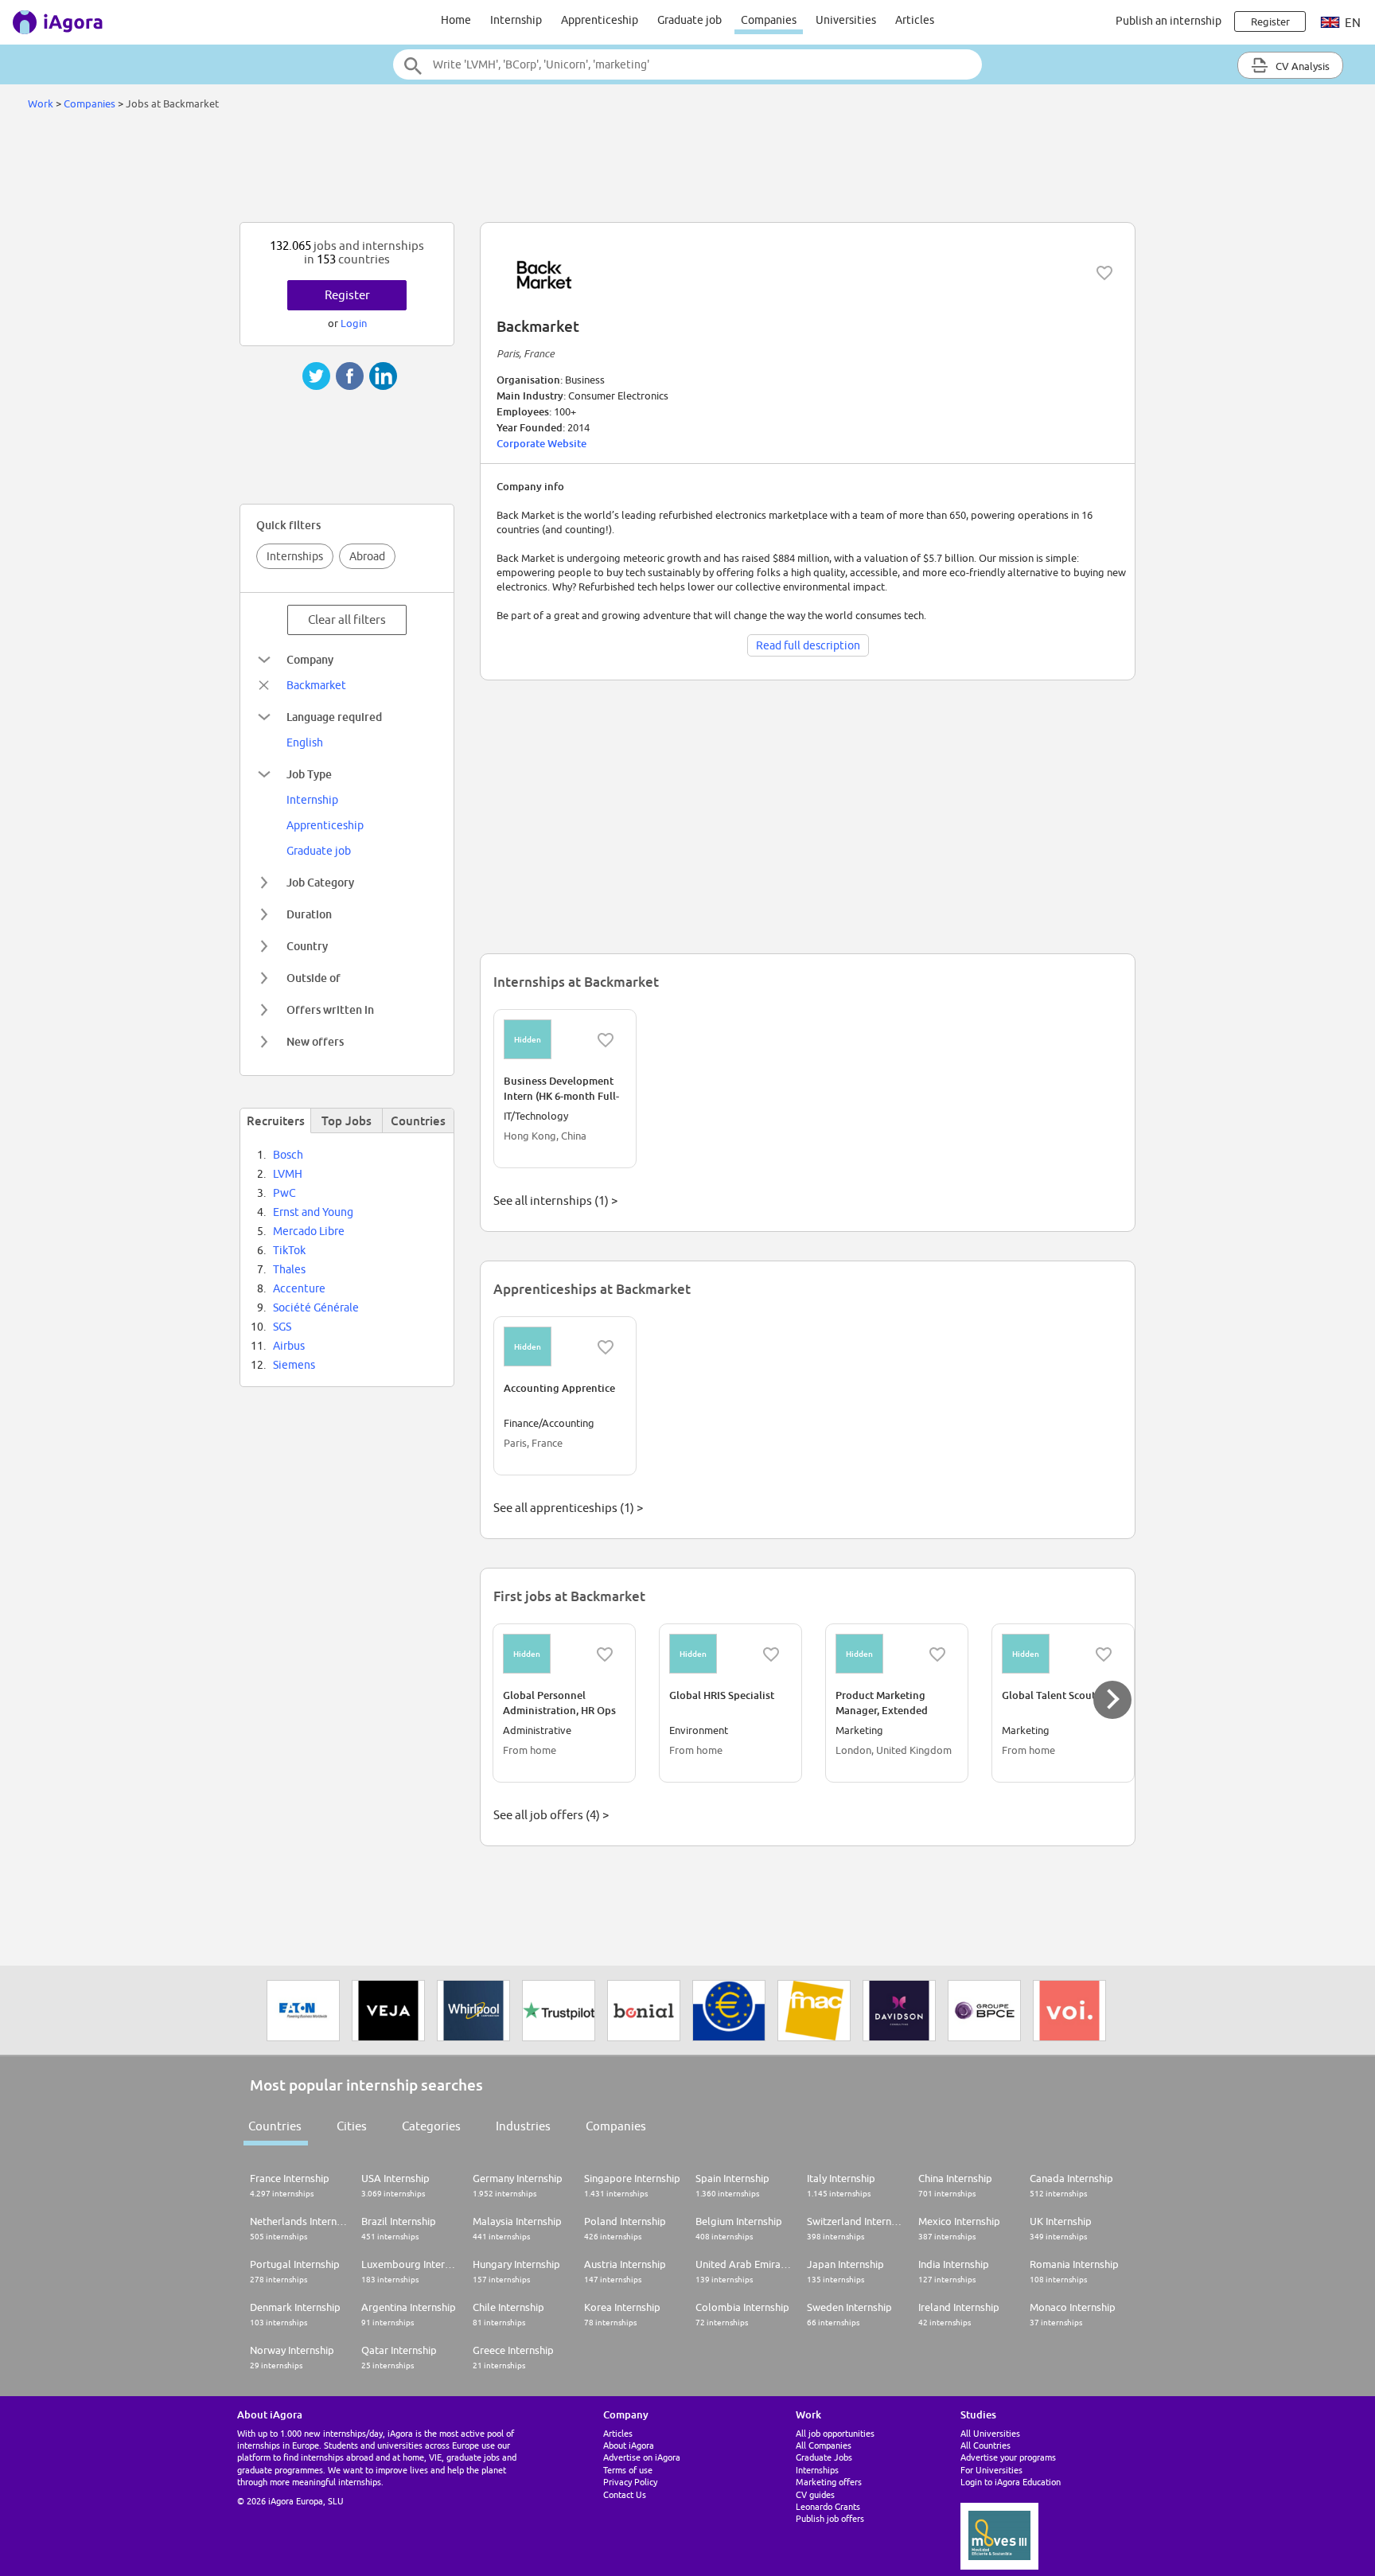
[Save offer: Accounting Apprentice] (605, 1347)
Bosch (288, 1154)
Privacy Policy (630, 2482)
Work (40, 103)
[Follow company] (1104, 273)
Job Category (320, 882)
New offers (315, 1041)
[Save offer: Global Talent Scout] (1104, 1654)
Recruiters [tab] (276, 1120)
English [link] (304, 742)
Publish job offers (830, 2518)
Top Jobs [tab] (346, 1120)
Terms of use (627, 2470)
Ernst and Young (313, 1212)
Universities (846, 20)
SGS (282, 1326)
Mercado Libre (309, 1231)
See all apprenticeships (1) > (568, 1507)
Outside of (313, 977)
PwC (284, 1193)
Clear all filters (347, 619)
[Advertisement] (687, 170)
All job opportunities (835, 2433)
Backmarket (316, 685)
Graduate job (689, 20)
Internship (516, 20)
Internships (295, 556)
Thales (289, 1269)
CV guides (815, 2494)
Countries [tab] (418, 1120)
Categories (431, 2126)
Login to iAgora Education (1010, 2482)
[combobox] (687, 64)
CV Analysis (1301, 66)
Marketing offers (829, 2482)
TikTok (289, 1250)
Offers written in (330, 1009)
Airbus (289, 1345)
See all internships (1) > (555, 1200)
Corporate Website (541, 443)
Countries (275, 2126)
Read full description (808, 645)
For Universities (991, 2470)
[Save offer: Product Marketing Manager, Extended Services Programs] (937, 1654)
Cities (352, 2126)
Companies (769, 20)
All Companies (823, 2445)
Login (354, 323)
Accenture (299, 1288)
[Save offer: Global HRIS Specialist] (771, 1654)
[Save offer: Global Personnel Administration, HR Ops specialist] (605, 1654)
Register (347, 295)
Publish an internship (1168, 20)
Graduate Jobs (824, 2457)
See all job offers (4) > (551, 1815)
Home (456, 20)
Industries (523, 2126)
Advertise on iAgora (641, 2457)
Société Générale (316, 1307)
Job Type (309, 774)
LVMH (287, 1173)
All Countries (985, 2445)
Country (307, 946)
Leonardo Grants (828, 2506)
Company (309, 659)
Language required (334, 716)
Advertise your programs (1008, 2457)
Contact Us (624, 2494)
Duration (309, 914)
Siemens (294, 1364)
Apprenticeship (599, 20)
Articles (914, 20)
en (1351, 22)
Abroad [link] (367, 556)
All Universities (990, 2433)
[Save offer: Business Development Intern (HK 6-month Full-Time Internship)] (605, 1040)
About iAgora (628, 2445)
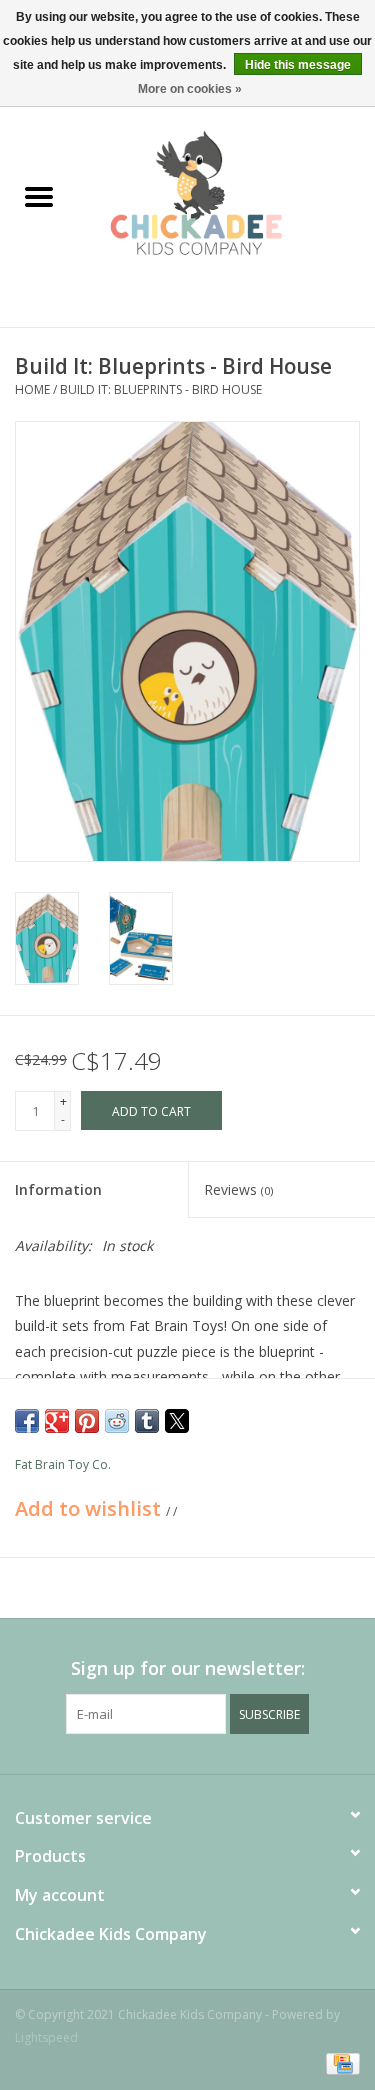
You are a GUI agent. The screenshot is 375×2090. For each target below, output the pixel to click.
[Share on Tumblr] (147, 1421)
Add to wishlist (90, 1508)
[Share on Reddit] (117, 1421)
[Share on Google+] (57, 1421)
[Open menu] (39, 196)
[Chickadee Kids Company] (227, 197)
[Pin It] (87, 1421)
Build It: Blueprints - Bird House (161, 389)
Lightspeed (46, 2037)
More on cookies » (190, 89)
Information (58, 1189)
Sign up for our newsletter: (188, 1668)
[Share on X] (177, 1421)
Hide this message (298, 65)
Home (32, 389)
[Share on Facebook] (27, 1421)
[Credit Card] (339, 2062)
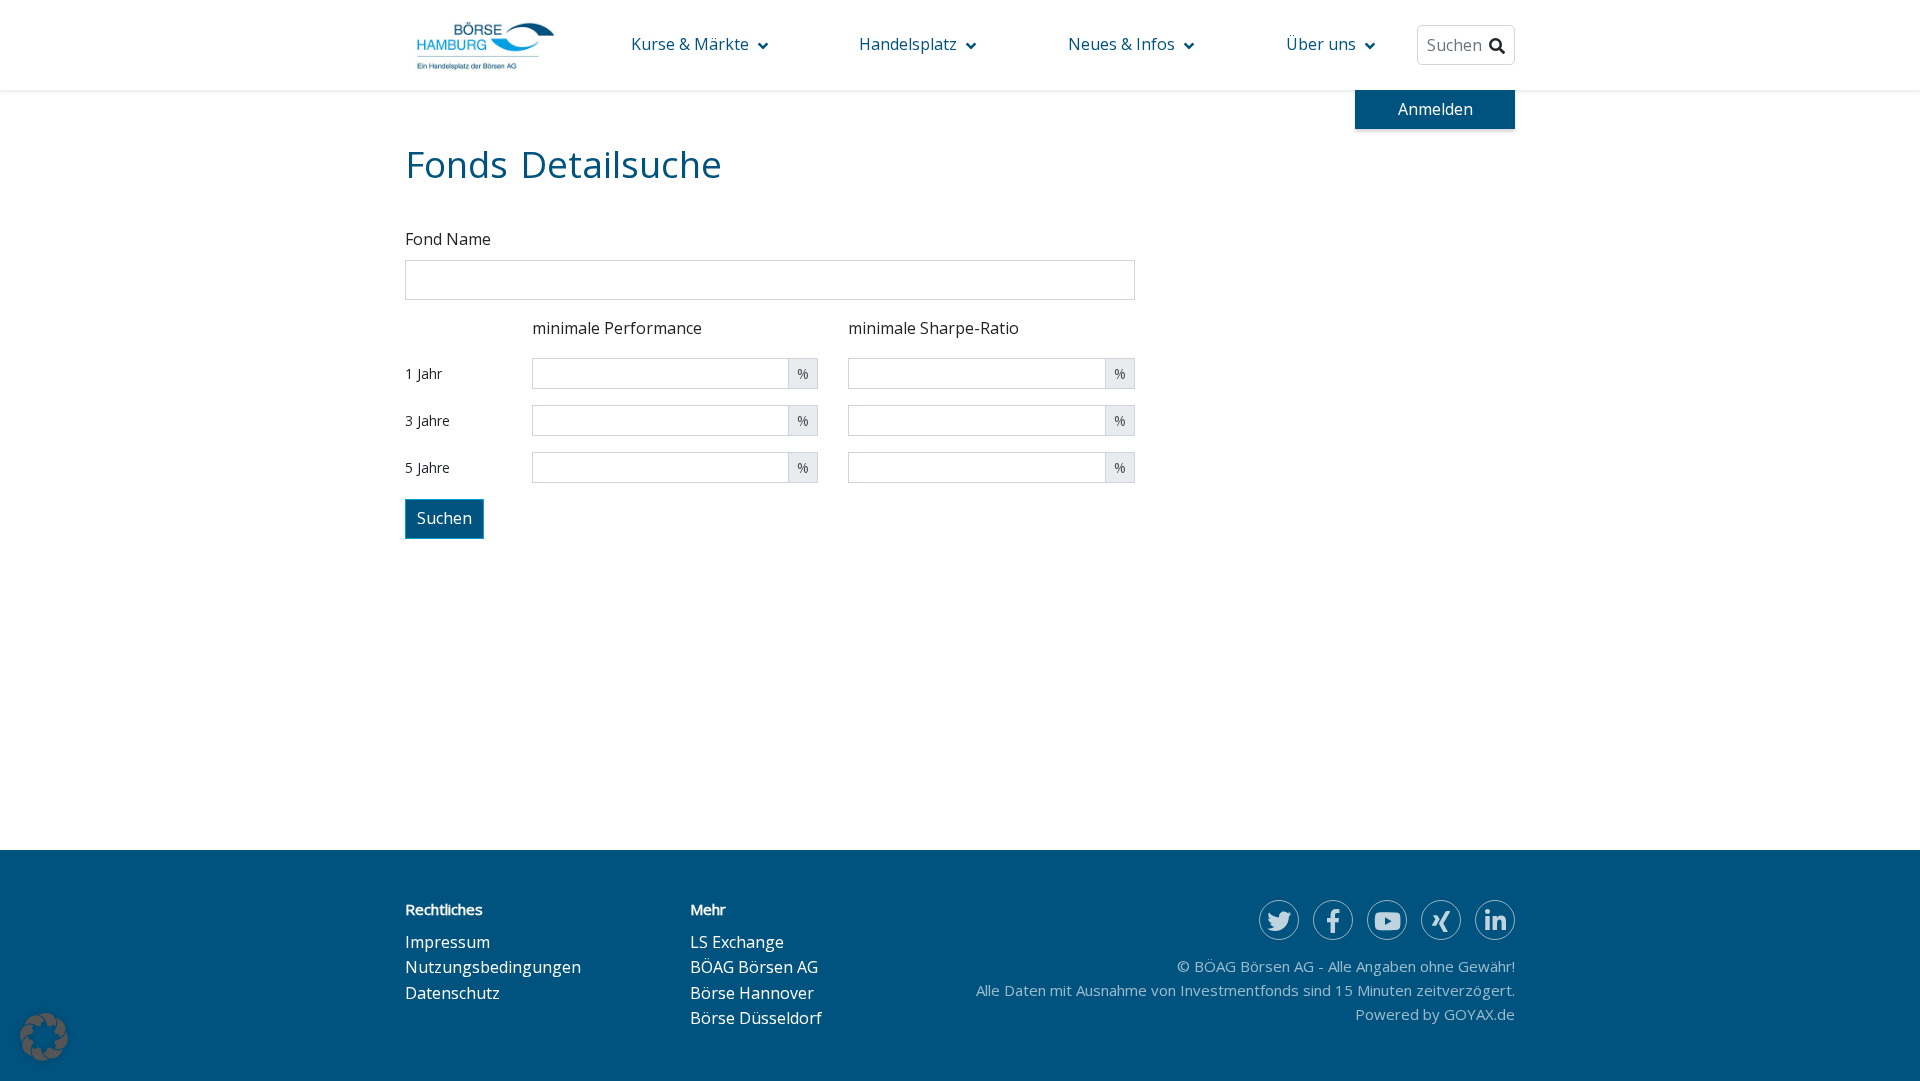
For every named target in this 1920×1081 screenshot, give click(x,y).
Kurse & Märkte (690, 44)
· · · ·
YOUR OBJECTIVE: Pictures in the records above are to be left out of an otherwise exact copy.

TASK RESPONSE:
[Save offer: Accounting Apprentice] (605, 1347)
Bosch (288, 1154)
Privacy Policy (630, 2482)
Work (40, 103)
[Follow company] (1104, 273)
Job Category (320, 882)
New offers (315, 1041)
[Save offer: Global Talent Scout] (1104, 1654)
Recruiters [tab] (276, 1120)
English [link] (304, 742)
Publish job offers (830, 2518)
Top Jobs [tab] (346, 1120)
Terms of use (627, 2470)
Ernst and Young (313, 1212)
Universities (846, 20)
SGS (282, 1326)
Mercado Libre (309, 1231)
See all apprenticeships (1) > (568, 1507)
Outside of (313, 977)
PwC (284, 1193)
Clear all filters (347, 619)
[Advertisement] (687, 170)
All job opportunities (835, 2433)
Backmarket (316, 685)
Graduate job (689, 20)
Internship (516, 20)
Internships (295, 556)
Thales (289, 1269)
CV guides (815, 2494)
Countries [tab] (418, 1120)
Categories (431, 2126)
Login to iAgora Education (1010, 2482)
[combobox] (687, 64)
CV Analysis (1301, 66)
Marketing offers (829, 2482)
TikTok (289, 1250)
Offers written in (330, 1009)
Airbus (289, 1345)
See all internships (1) > (555, 1200)
Corporate Website (541, 443)
Countries (275, 2126)
Read full description (808, 645)
For Universities (991, 2470)
[Save offer: Product Marketing Manager, Extended Services Programs] (937, 1654)
Cities (352, 2126)
Companies (769, 20)
All Companies (823, 2445)
Login (354, 323)
Accenture (299, 1288)
[Save offer: Global HRIS Specialist] (771, 1654)
[Save offer: Global Personnel Administration, HR Ops specialist] (605, 1654)
Register (347, 295)
Publish an internship (1168, 20)
Graduate Jobs (824, 2457)
See all job offers (4) > (551, 1815)
Home (456, 20)
Industries (523, 2126)
Advertise on iAgora (641, 2457)
Société Générale (316, 1307)
Job Type (309, 774)
LVMH (287, 1173)
All Countries (985, 2445)
Country (307, 946)
Leonardo Grants (828, 2506)
Company (309, 659)
Language required (334, 716)
Advertise your programs (1008, 2457)
Contact Us (624, 2494)
Duration (309, 914)
Siemens (294, 1364)
Apprenticeship (599, 20)
Articles (914, 20)
en (1351, 22)
Abroad [link] (367, 556)
All Universities (990, 2433)
[Save offer: Business Development Intern (HK 6-month Full-Time Internship)] (605, 1040)
About iAgora (628, 2445)
You are a GUI agent. The screenshot is 375×2090. For each target below, output the pixel to click.
[Share on Tumblr] (147, 1421)
Add to wishlist (90, 1508)
[Share on Reddit] (117, 1421)
[Share on Google+] (57, 1421)
[Open menu] (39, 196)
[Chickadee Kids Company] (227, 197)
[Pin It] (87, 1421)
Build It: Blueprints - Bird House (161, 389)
Lightspeed (46, 2037)
More on cookies » (190, 89)
Information (58, 1189)
Sign up for our newsletter: (188, 1668)
[Share on X] (177, 1421)
Hide this message (298, 65)
Home (32, 389)
[Share on Facebook] (27, 1421)
[Credit Card] (339, 2062)
For every named target in this 1920×1081 screenshot, give click(x,y).
Kurse & Märkte (690, 44)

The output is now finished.